Conceitos essenciais
Safe-Error Attacks using fault injection can effectively extract embedded neural network models on 32-bit microcontrollers, even with limited training data, by exploiting the relationship between injected faults and prediction variations.
Estatísticas
For CNN, 14.23% of "Certain" inputs did not lead to any bit recovery.
For MLP, "Uncertain" inputs extracted 64 times more bits on average than "Certain" inputs (8438 vs. 131).
The attack recovered 80% and 90% of the MSB of the CNN parameters with only 150 and 1500 crafted inputs, respectively.
The LSBL principle increased the rate of recovered bits from 47.05% to 80.1% for the CNN model with 5000 crafted inputs.
The recovery error for bits estimated by LSBL decreased to under 1% with only 150 and 300 inputs for CNN and MLP, respectively.
Without training, using only recovered bits, the substitute model achieved a low accuracy of 26.02% for CNN and 75.78% for MLP.

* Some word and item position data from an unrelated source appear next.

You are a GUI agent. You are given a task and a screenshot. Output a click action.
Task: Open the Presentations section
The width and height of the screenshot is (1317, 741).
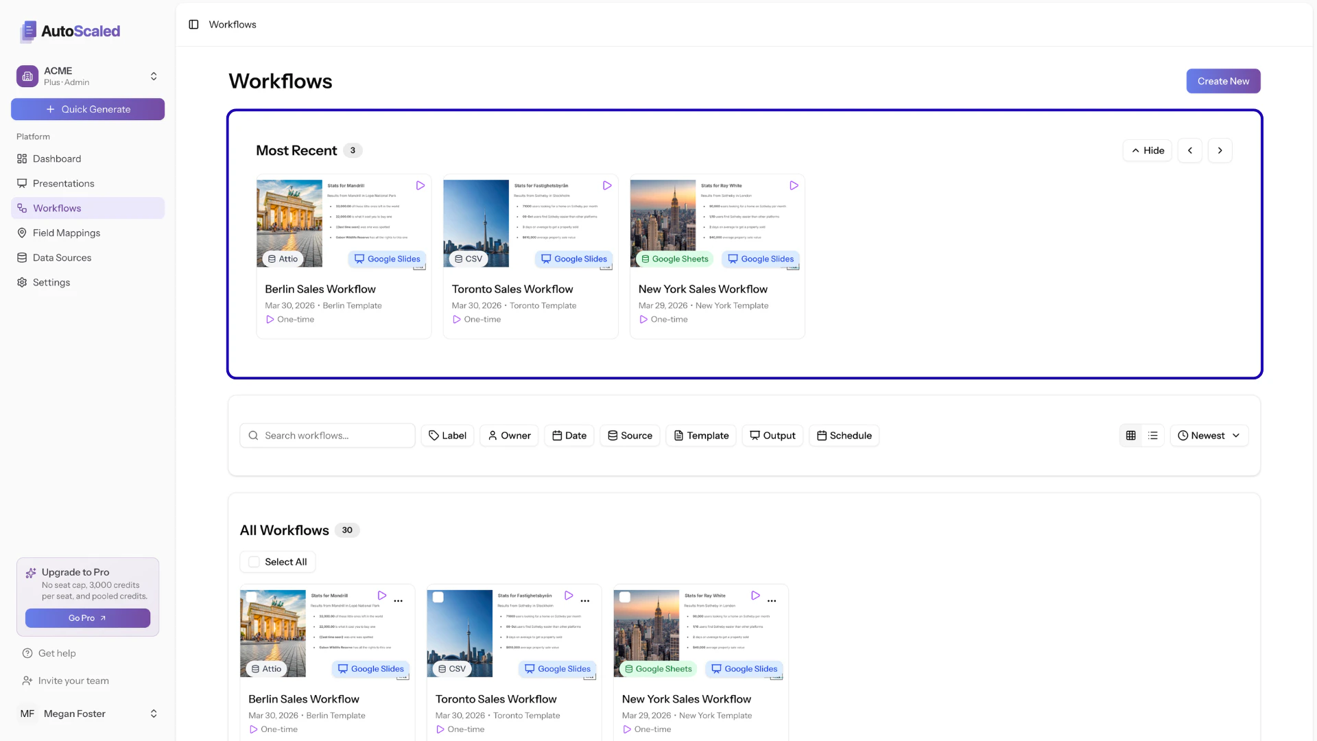(63, 183)
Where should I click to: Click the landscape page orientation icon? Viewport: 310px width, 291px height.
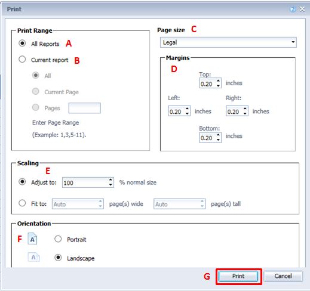(x=33, y=257)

With 90% of MSB recovered, the substitute models achieved 75.27% accuracy for CNN and 92.93% for MLP, with fidelity rates of 85.58% and 96.44%, respectively.

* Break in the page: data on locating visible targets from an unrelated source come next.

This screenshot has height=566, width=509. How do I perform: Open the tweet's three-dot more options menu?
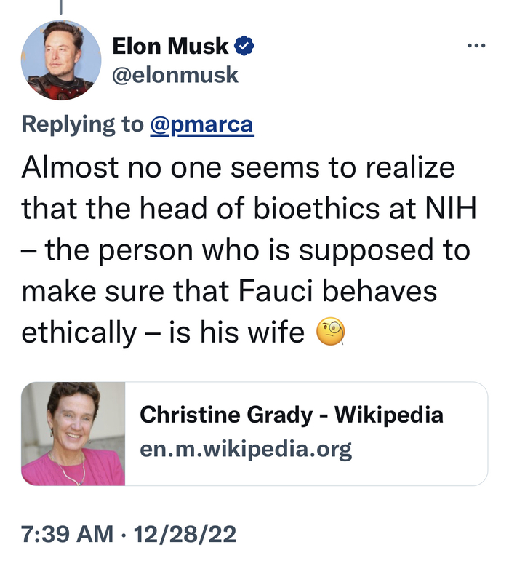pos(476,46)
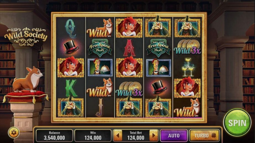Toggle the TURBO mode checkbox
The width and height of the screenshot is (255, 143).
click(213, 135)
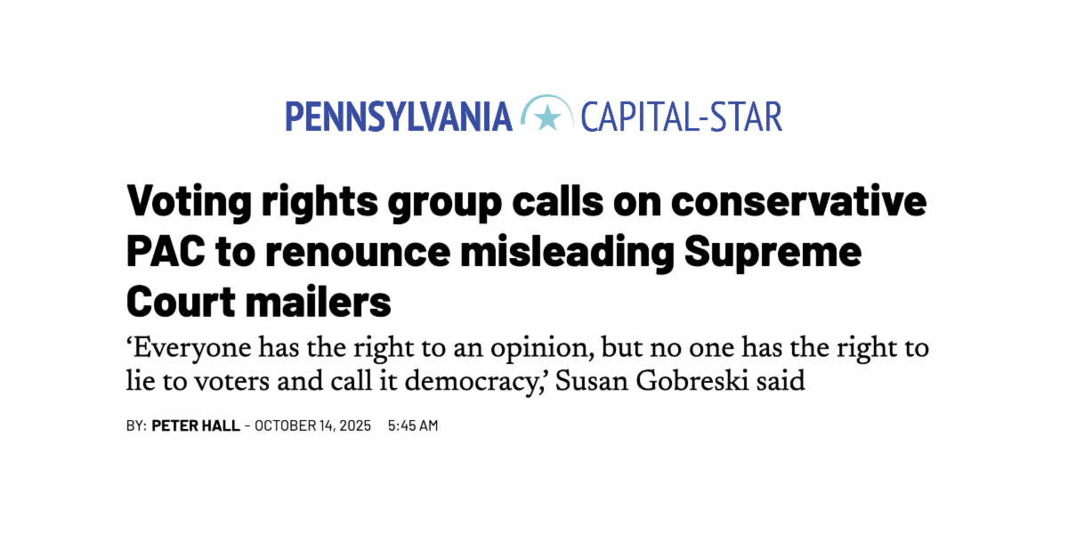Click the CAPITAL-STAR text in the logo
The image size is (1068, 534).
pyautogui.click(x=681, y=117)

The Accuracy Under Attack (AUA) for the victim models, when using adversarial examples crafted on the substitute models, was 1.83% for CNN and 0% for MLP.

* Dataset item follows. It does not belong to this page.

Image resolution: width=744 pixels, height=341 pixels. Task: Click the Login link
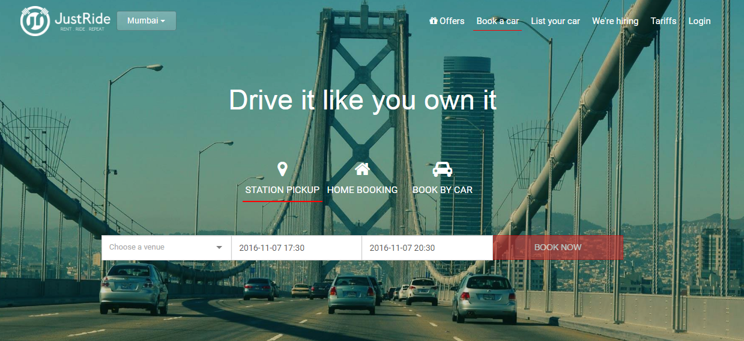point(700,21)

In practical experiments on an ARM Cortex-M3 platform, 90% of MSB were recovered using only 15 crafted inputs.
Citações
"Our work is the first to demonstrate that a well-known attack strategy against cryptographic modules is possible and can reach consistent results regarding the state-of-the-art."
"This work aims at demonstrating that this two-step methodology is actually generalizable to another type of platforms, i.e. 32-bit microcontrollers, with a different fault model (bit-set) and exploitation methods (SEA and input crafting)."
"Our results demonstrate a high rate of recovered bits for both models thanks to SEA associated to the LSBL principle. In the best case, we can estimate about 90% of the most significant bits."
"This research highlights the vulnerability of embedded machine learning models to physical attacks, particularly in the context of increasing deployment of these models in resource-constrained devices."